Leather from Craft Foam

This is a variant of my finishing method - explained here - that I found by accident. I was being rushed for a project (aren't they all like that when you get close to the convention : P) and I was cutting corners on my paintjob and it gave interesting results. I got a very "organic" finish that reminded me of leather (you know how leather is not exactly the same color all over)

For all the detail on my finishing method, please follow the link above - I will only explain the differences here.

 

So the trick lies in Step 1 and 2 of my finishing method - let me explain:

Step 1 - Flexbond

In my original finishing method tutorial, I'm saying that the purpose of this step is to seal and smooth out the foam. Well since you're trying to keep an organic feel for leather, smoothing the foam becomes less important. Having a bit of the pores from the foam showing through the paint job will make it more believable. Also, the trick here is to create a "layered" finish. Flexond has a certain thickness to it - so if you don't spread it thoroughly when applying it, you'll create an effect of layers (some spots will be raised and some lower than the average thickness of your piece after the Flexbond).

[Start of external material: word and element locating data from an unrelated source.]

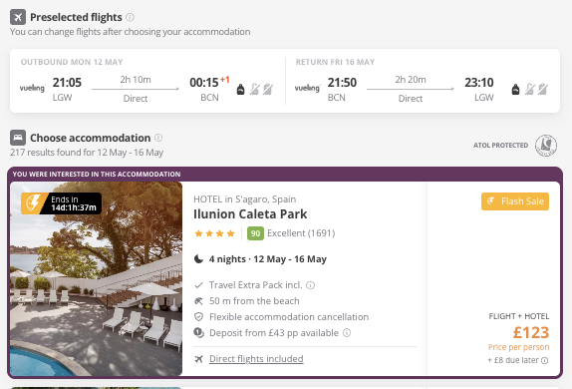Click the £123 price per person
Screen dimensions: 572x389
[531, 333]
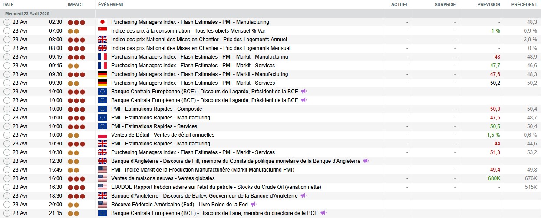Expand details for the 07:00 consumer price index row
The height and width of the screenshot is (218, 541).
tap(7, 31)
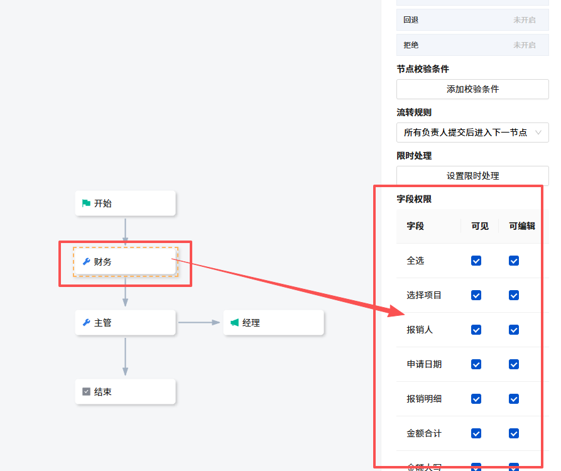Click the green flag icon on 开始 node

pos(86,203)
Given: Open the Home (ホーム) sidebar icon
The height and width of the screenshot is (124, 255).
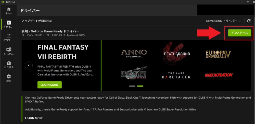Looking at the screenshot, I should [x=9, y=11].
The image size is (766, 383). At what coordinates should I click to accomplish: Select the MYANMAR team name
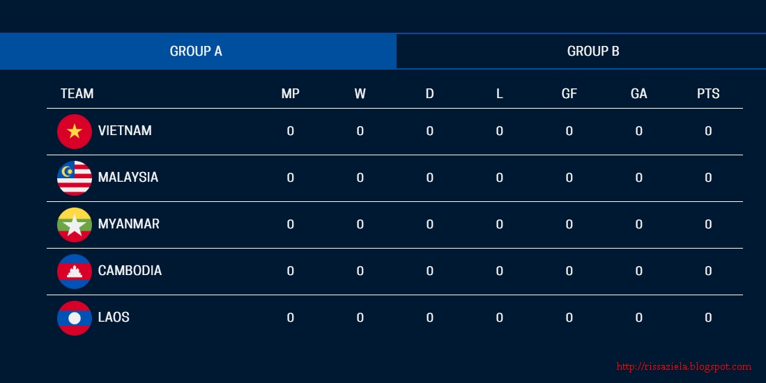128,224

Since this is exactly what we are trying to achieve - you should be making sure you're NOT doing a good job at smoothing out the foam. This means applying a lot of Flexbond and not working so hard at spreading it.

 

Step 2 - Paint

The trick here is that you have to wait until the Flexbond is almost cured - but not totally cured. The line between "almost" and "totally" here is very fine. It's kind of hard to explain on how the piece should look at this point (before painting). What I can tell you is that I usually wait a little bit more than an hour from the time I cleaned my brushes from the Flexbond coat (so I finished the whole coat on the whole piece I'm working on). Since I applied the Flexbond "crudely", some spots (the lower layers) will be completely dried by now... but some of the thicker spots will not be quite dry.

Then it's all about applying the paint crudely as well. Usually I would make sure I don't spend too much time over one spot, kept a good movement over the piece while spraying paint (to keep it as even as possible) - but here I just don't spend so much attention on this. We're trying to keep all this organic, uneven (just don't try to hard - you'll end up with something that look like a crappy paint job, not an organic paintjob : P).

When doing leather - I also try to use craft foam that will be darker than the color I'm trying to achieve. I'll be using the color of the craft foam to "shadow" the color of the leather piece by only appling a thin thin coat of paint in some place so that the craft foam color can "shine through".

 

Step 3 - Flexbond

Same thing as the finishing method - nothing special here 

 

Step 4 - Varnish

Here I usually put 2 coats of varnish - 1 matte and 1 gloss (in that order).

Leather is not matte - it "shines" a little bit. So the first coat of varnish (matte) will be to make sure I get rid of the stickiness of the flexbond. After that I unevenly apply a thin coat of gloss varnish. This will give the little shiniess required for a believable leather piece.

 

Final Note

The great thing with craft foam is that it's flexible. Once you've used my finishing method, the paintjob doesn't care about the flexibility of craft foam... the paint will be as flexible as the craft foam (it won't chip). The great thing for leather piece here is that you can make it look use by "chrushing" the craft foam (in your hands) when everything is cured and dry. This will create creases in the piece and they will slightly stay there even after the piece returned to it's original shape. Those creases creates a even more believable leather look. Play around with your piece and you'll see.